Getting Started

This section will walk you through the steps for creating a notebook, setting up a volume, and running an end-to-end MNIST example that demonstrates hyperparameter tuning, distributed training, and model serving.

Creating a Notebook

To create a new notebook:

Navigate to the Notebooks section in the left sidebar.
Click the New Notebook button.
Fill in the required fields:
- Name: Choose a unique name for your notebook
- Image:
  - Navigate to the Custom Notebook panel
  - Choose the Tensorflow notebook Image:
    - kubeflownotebookswg/jupyter-tensorflow-full:v1.8.0
Click Launch to create and start your notebook server.

Creating a Volume

To create a persistent volume for storing your models and data using the UI:

Navigate to the Volumes section in the left sidebar.
Click the New Volume button.
Fill in the required fields:
- Name: Choose a unique name for your volume (e.g., my-model-volume)
- Size: Specify the desired size (e.g., 3Gi)
- Storage Class: Select manila-meyrin-cephfs
- Access Mode: Select ReadWriteMany for most use cases
Click Create to create the persistent volume claim.

You can now use this volume in your notebooks and pipelines to store persistent data.

Running the MNIST E2E Example

Overview

This guide will walk you through running an end-to-end MNIST example. This example demonstrates hyperparameter tuning, distributed training, and model serving using the MNIST dataset.

Step-by-Step Guide

Access Your Notebook Server:
- Navigate to the "Notebooks" section in the left sidebar.
- Click on the CONNECT button of the notebook server you created earlier to access it.
Upload the MNIST E2E Notebook:
- Navigate to the notebook example
- Download the Notebook and Upload it to your Notebook Server
Open the Notebook:
- Click on the mnist-e2e.ipynb file in your Jupyter file browser to open it.

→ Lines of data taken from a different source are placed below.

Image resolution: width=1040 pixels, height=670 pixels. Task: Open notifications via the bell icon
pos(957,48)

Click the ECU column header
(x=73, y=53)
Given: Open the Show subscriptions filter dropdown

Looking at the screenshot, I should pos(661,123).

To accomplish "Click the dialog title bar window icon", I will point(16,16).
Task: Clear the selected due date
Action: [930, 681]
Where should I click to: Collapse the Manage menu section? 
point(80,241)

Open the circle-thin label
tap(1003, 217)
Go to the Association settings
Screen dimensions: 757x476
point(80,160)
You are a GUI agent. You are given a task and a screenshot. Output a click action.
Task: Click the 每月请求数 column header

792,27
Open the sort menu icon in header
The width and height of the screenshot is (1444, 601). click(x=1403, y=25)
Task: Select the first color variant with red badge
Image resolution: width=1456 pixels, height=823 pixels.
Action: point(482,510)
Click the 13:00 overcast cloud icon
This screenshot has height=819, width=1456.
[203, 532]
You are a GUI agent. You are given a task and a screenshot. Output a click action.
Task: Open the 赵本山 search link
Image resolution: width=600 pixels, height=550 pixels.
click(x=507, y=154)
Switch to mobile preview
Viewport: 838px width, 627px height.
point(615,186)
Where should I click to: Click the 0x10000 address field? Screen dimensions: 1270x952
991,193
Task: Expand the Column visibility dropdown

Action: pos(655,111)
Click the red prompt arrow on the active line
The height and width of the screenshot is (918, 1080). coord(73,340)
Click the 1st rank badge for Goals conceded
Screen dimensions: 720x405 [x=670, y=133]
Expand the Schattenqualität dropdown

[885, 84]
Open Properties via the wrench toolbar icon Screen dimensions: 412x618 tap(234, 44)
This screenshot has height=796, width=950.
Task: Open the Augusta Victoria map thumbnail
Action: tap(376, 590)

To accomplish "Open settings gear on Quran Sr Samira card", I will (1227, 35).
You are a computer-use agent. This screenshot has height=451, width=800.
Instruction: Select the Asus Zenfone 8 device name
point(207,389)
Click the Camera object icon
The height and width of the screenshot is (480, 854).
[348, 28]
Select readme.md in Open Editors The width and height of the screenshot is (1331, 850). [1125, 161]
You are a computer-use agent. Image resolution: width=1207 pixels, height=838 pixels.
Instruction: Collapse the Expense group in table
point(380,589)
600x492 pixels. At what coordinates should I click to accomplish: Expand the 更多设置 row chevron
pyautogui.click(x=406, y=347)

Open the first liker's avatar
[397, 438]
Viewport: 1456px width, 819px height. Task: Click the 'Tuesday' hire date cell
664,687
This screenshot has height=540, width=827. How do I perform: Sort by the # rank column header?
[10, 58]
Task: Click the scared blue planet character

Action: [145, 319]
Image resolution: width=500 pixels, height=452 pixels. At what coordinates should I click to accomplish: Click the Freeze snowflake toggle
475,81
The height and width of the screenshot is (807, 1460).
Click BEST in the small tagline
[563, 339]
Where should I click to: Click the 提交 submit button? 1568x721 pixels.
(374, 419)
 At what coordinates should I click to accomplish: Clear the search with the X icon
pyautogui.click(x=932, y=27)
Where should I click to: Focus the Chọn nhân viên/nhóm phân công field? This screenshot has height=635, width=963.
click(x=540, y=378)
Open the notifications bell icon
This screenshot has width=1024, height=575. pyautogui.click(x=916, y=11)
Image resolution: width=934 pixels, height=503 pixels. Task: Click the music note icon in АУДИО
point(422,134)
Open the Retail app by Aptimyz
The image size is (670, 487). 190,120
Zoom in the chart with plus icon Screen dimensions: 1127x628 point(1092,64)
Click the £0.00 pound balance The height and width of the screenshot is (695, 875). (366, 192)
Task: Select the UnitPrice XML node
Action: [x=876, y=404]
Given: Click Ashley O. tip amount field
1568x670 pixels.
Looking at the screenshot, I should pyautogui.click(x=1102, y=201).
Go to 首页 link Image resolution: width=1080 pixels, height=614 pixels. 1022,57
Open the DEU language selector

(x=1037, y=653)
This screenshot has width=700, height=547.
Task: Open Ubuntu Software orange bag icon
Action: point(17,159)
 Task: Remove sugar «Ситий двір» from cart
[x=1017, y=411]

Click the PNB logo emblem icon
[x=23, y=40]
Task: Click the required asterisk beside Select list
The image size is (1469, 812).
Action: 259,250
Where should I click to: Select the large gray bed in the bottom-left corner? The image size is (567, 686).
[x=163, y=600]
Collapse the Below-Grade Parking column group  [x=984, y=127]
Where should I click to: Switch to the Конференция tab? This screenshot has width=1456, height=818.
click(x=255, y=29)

Install Required Packages: Run the following commands in the first code cell of the notebook:

!python3 -m pip install --no-cache-dir --force-reinstall --pre kfp
!pip install kubeflow-katib==0.12.0

Set Up Pipeline Parameters: Look for the cell containing the pipeline parameters and update them as follows:
```
name = "mnist-e2e"
namespace = "<your-namespace>"
training_steps = "200"
model_volume_name = "<your-volume-name>"
```
Replace <your-namespace> with your user namespace and <your-volume-name> with the name of the persistent volume claim you created earlier.
Run the Notebook Cells: Execute each cell in the notebook sequentially by clicking the Run button or using the Shift+Enter keyboard shortcut. This will:
- Define the Katib experiment for hyperparameter tuning
- Create a TFJob for distributed training
- Set up KServe for model inference
- Launch the pipeline from the notebook

Launch the Pipeline:

Look for the cell that launches the pipeline.

kfp_client = kfp.Client()
run_id = kfp_client.create_run_from_pipeline_func(
   mnist_pipeline,
   namespace=namespace,
   arguments={}
).run_id
print("Run ID:", run_id)

Run this cell to launch the pipeline from your notebook.

Monitor the Pipeline:
- After launching the pipeline, you'll see a link to the pipeline run in the notebook output under Run Details
- Click on this link to open the Pipelines UI and monitor the progress of your pipeline.
- Alternatively, you can navigate to the "Pipelines" section in the dashboard to see all running and completed pipelines.

Predicting with the Trained Model

Once the pipeline has completed successfully, you can use the trained model for predictions:

In your notebook, the following code is used to send a prediction request:

import numpy as np
from PIL import Image
import requests

# Specify the image URL
image_url = "https://raw.githubusercontent.com/kubeflow/katib/master/examples/v1beta1/kubeflow-pipelines/images/9.bmp"
image = Image.open(requests.get(image_url, stream=True).raw)
data = np.array(image.convert('L').resize((28, 28))).astype(np.float64).reshape(-1, 28, 28, 1)
data_formatted = np.array2string(data, separator=",", formatter={"float": lambda x: "%.1f" % x})
json_request = '{{ "instances" : {} }}'.format(data_formatted)

# Specify the prediction URL
url = f"http://{name}.{namespace}.svc.cluster.local/v1/models/{name}:predict"
response = requests.post(url, data=json_request)

print("Prediction for the image")
display(image)
print(response.json())

Run the cell to see the prediction results for the sample image.